## Listed records
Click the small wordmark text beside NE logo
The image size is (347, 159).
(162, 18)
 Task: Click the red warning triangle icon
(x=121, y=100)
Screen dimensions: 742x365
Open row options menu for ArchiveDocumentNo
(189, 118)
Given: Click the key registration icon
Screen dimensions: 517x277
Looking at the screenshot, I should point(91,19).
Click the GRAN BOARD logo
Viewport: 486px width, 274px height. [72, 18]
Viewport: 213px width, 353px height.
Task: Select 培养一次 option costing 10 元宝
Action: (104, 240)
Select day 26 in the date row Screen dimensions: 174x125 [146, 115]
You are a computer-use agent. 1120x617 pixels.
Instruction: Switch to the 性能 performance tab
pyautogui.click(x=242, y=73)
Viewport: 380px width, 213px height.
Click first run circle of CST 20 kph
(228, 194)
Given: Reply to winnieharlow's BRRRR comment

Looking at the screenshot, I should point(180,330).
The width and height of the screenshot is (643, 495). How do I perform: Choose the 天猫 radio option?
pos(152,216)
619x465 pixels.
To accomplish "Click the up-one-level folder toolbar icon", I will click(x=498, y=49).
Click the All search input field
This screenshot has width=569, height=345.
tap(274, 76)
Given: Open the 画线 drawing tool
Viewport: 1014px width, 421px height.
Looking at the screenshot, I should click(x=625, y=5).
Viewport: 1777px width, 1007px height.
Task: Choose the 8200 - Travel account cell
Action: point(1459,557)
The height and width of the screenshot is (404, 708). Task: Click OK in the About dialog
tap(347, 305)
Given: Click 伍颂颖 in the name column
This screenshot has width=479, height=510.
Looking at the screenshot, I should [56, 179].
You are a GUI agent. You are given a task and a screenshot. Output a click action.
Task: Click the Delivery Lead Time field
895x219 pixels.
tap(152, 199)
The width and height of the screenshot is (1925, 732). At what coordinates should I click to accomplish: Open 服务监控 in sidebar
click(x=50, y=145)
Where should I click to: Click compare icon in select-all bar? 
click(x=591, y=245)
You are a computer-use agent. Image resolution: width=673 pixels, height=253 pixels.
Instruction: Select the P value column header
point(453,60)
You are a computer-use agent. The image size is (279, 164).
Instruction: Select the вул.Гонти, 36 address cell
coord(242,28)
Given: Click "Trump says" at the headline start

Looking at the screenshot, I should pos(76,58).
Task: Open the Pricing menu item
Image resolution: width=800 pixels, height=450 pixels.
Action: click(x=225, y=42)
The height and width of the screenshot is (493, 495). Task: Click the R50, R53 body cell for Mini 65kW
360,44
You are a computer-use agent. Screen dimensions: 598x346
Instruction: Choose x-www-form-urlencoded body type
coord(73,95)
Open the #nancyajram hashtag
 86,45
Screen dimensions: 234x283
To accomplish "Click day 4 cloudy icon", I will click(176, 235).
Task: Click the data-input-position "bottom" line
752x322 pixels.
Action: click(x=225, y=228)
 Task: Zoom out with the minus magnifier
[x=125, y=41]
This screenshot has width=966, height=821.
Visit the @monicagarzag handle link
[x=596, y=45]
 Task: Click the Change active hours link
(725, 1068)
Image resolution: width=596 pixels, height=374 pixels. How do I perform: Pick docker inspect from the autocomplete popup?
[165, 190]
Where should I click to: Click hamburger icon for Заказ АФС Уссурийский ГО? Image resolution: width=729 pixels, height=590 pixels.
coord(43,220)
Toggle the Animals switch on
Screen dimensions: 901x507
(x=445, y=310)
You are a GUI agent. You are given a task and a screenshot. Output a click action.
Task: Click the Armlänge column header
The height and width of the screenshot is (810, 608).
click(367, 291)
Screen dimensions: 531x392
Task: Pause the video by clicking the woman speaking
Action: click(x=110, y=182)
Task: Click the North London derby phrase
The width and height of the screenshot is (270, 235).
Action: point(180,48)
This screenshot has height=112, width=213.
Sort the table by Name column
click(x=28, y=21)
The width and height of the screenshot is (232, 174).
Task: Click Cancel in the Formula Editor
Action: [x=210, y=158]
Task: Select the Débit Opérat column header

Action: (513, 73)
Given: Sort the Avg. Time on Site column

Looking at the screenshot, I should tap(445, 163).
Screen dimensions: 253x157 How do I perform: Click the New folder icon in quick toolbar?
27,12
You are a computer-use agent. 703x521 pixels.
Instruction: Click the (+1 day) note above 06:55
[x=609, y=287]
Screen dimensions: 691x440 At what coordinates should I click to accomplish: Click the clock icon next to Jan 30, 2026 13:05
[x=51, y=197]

## Assignment
Restate the material word for word, keeping every line intact.

## Finished task
Click the small wordmark text beside NE logo
The image size is (347, 159).
(162, 18)
 Task: Click the red warning triangle icon
(x=121, y=100)
Screen dimensions: 742x365
Open row options menu for ArchiveDocumentNo
(189, 118)
Given: Click the key registration icon
Screen dimensions: 517x277
Looking at the screenshot, I should point(91,19).
Click the GRAN BOARD logo
Viewport: 486px width, 274px height. [72, 18]
Viewport: 213px width, 353px height.
Task: Select 培养一次 option costing 10 元宝
Action: (104, 240)
Select day 26 in the date row Screen dimensions: 174x125 [146, 115]
You are a computer-use agent. 1120x617 pixels.
Instruction: Switch to the 性能 performance tab
pyautogui.click(x=242, y=73)
Viewport: 380px width, 213px height.
Click first run circle of CST 20 kph
(228, 194)
Given: Reply to winnieharlow's BRRRR comment

Looking at the screenshot, I should point(180,330).
The width and height of the screenshot is (643, 495). How do I perform: Choose the 天猫 radio option?
pos(152,216)
619x465 pixels.
To accomplish "Click the up-one-level folder toolbar icon", I will click(x=498, y=49).
Click the All search input field
This screenshot has width=569, height=345.
tap(274, 76)
Given: Open the 画线 drawing tool
Viewport: 1014px width, 421px height.
Looking at the screenshot, I should click(x=625, y=5).
Viewport: 1777px width, 1007px height.
Task: Choose the 8200 - Travel account cell
Action: point(1459,557)
The height and width of the screenshot is (404, 708). Task: Click OK in the About dialog
tap(347, 305)
Given: Click 伍颂颖 in the name column
This screenshot has width=479, height=510.
Looking at the screenshot, I should [56, 179].
You are a GUI agent. You are given a task and a screenshot. Output a click action.
Task: Click the Delivery Lead Time field
895x219 pixels.
tap(152, 199)
The width and height of the screenshot is (1925, 732). At what coordinates should I click to accomplish: Open 服务监控 in sidebar
click(x=50, y=145)
Where should I click to: Click compare icon in select-all bar? 
click(x=591, y=245)
You are a computer-use agent. Image resolution: width=673 pixels, height=253 pixels.
Instruction: Select the P value column header
point(453,60)
You are a computer-use agent. The image size is (279, 164).
Instruction: Select the вул.Гонти, 36 address cell
coord(242,28)
Given: Click "Trump says" at the headline start

Looking at the screenshot, I should pos(76,58).
Task: Open the Pricing menu item
Image resolution: width=800 pixels, height=450 pixels.
Action: click(x=225, y=42)
The height and width of the screenshot is (493, 495). Task: Click the R50, R53 body cell for Mini 65kW
360,44
You are a computer-use agent. Screen dimensions: 598x346
Instruction: Choose x-www-form-urlencoded body type
coord(73,95)
Open the #nancyajram hashtag
 86,45
Screen dimensions: 234x283
To accomplish "Click day 4 cloudy icon", I will click(176, 235).
Task: Click the data-input-position "bottom" line
752x322 pixels.
Action: click(x=225, y=228)
 Task: Zoom out with the minus magnifier
[x=125, y=41]
This screenshot has width=966, height=821.
Visit the @monicagarzag handle link
[x=596, y=45]
 Task: Click the Change active hours link
(725, 1068)
Image resolution: width=596 pixels, height=374 pixels. How do I perform: Pick docker inspect from the autocomplete popup?
[165, 190]
Where should I click to: Click hamburger icon for Заказ АФС Уссурийский ГО? Image resolution: width=729 pixels, height=590 pixels.
coord(43,220)
Toggle the Animals switch on
Screen dimensions: 901x507
(x=445, y=310)
You are a GUI agent. You are given a task and a screenshot. Output a click action.
Task: Click the Armlänge column header
The height and width of the screenshot is (810, 608).
click(367, 291)
Screen dimensions: 531x392
Task: Pause the video by clicking the woman speaking
Action: click(x=110, y=182)
Task: Click the North London derby phrase
The width and height of the screenshot is (270, 235).
Action: point(180,48)
This screenshot has height=112, width=213.
Sort the table by Name column
click(x=28, y=21)
The width and height of the screenshot is (232, 174).
Task: Click Cancel in the Formula Editor
Action: [x=210, y=158]
Task: Select the Débit Opérat column header

Action: (513, 73)
Given: Sort the Avg. Time on Site column

Looking at the screenshot, I should tap(445, 163).
Screen dimensions: 253x157 How do I perform: Click the New folder icon in quick toolbar?
27,12
You are a computer-use agent. 703x521 pixels.
Instruction: Click the (+1 day) note above 06:55
[x=609, y=287]
Screen dimensions: 691x440 At what coordinates should I click to accomplish: Click the clock icon next to Jan 30, 2026 13:05
[x=51, y=197]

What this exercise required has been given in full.